Dendritic cells Flashcards
What is the primary function of dendritic cells?
Capture and presentation of protein antigens to naive T cells
What are the 2 major functions of APCs?
Capture and process antigens for presentation to T cells
Produce signals required for proliferation and differentiation of lymphocytes
Why are DCs unique?
They are the only cells with the ability to present antigens to naive T cells and induce primary immune responses
What are DCs generated from?
HSCs in the bone marrow
How do DCs differentiate?
Under the control of a complex network of soluble growth factors produced by BM stroma and direct cell-cell contact with BM stromal cells
e.g. GM-CSF, IL-3, FLT3L
What do DCs give rise to?
Circulating precursors that remain in tissues where they reside as immature cells
Where are immature DCs found?
Widely distributed in all tissues - particularly those which interface the environment
Located throughout epithelium of skin, respiratory tract and GI tract
Where are immature DCs recruited to?
Sites of inflammation in peripheral tissue by chemokines (CCL20, CCL5, CCL3)
What chemokine receptors do immature DCs express?
CCR1
CCR2
CCR5
CCR6
CXCR1
What are immature DCs efficient at?
Antigen capture
What does antigenic material include?
Apoptotic bodies
Bacterial material
Material from virally infected cells
Hsp/antigen complexes
Immunoglobulin cross-linked material
Extracellular fluid
Material from healthy cells
What is receptor mediated endocytosis?
-----
## What needs to be done
According to the dendritic cell flashcards, what are DCs generated from? The material that comes next is not needed here.

## Dataset excerpt
-----
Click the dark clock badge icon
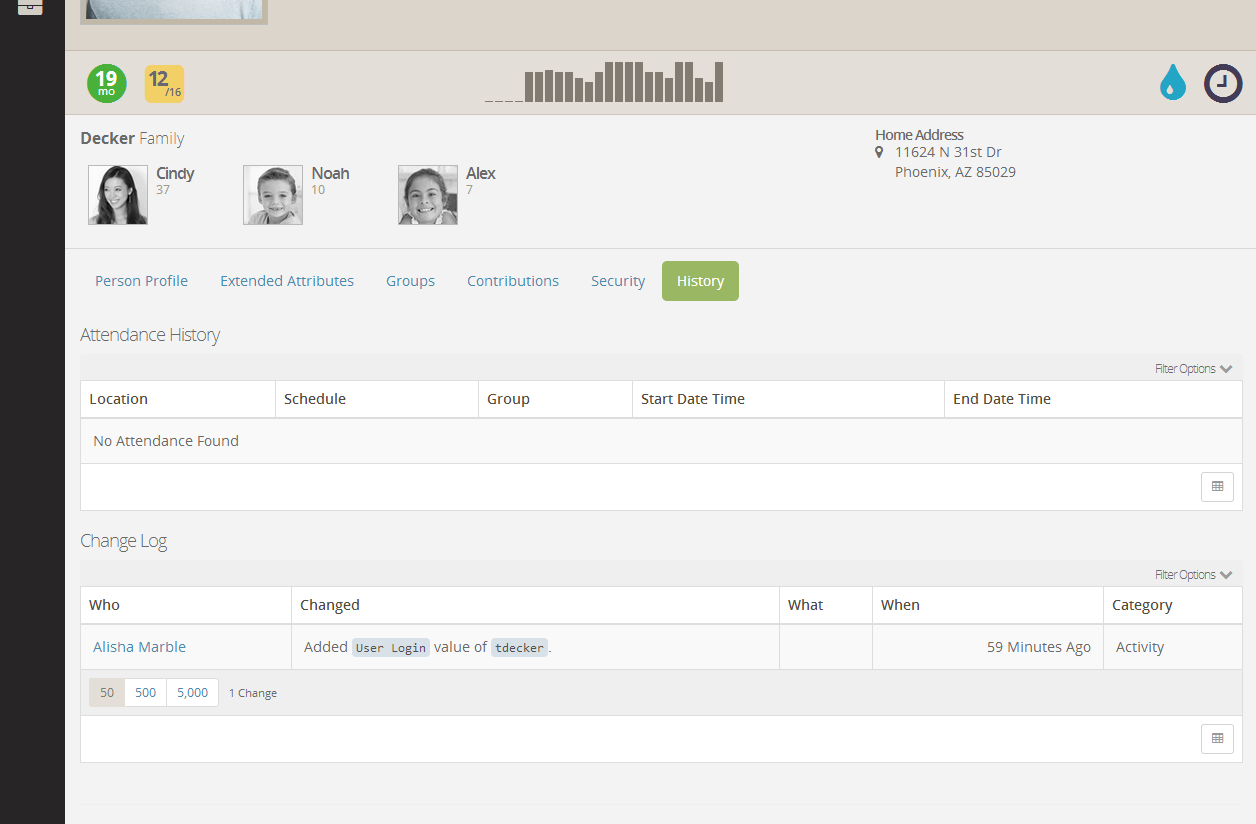 [1222, 83]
-----
## Task answer
HSCs in the bone marrow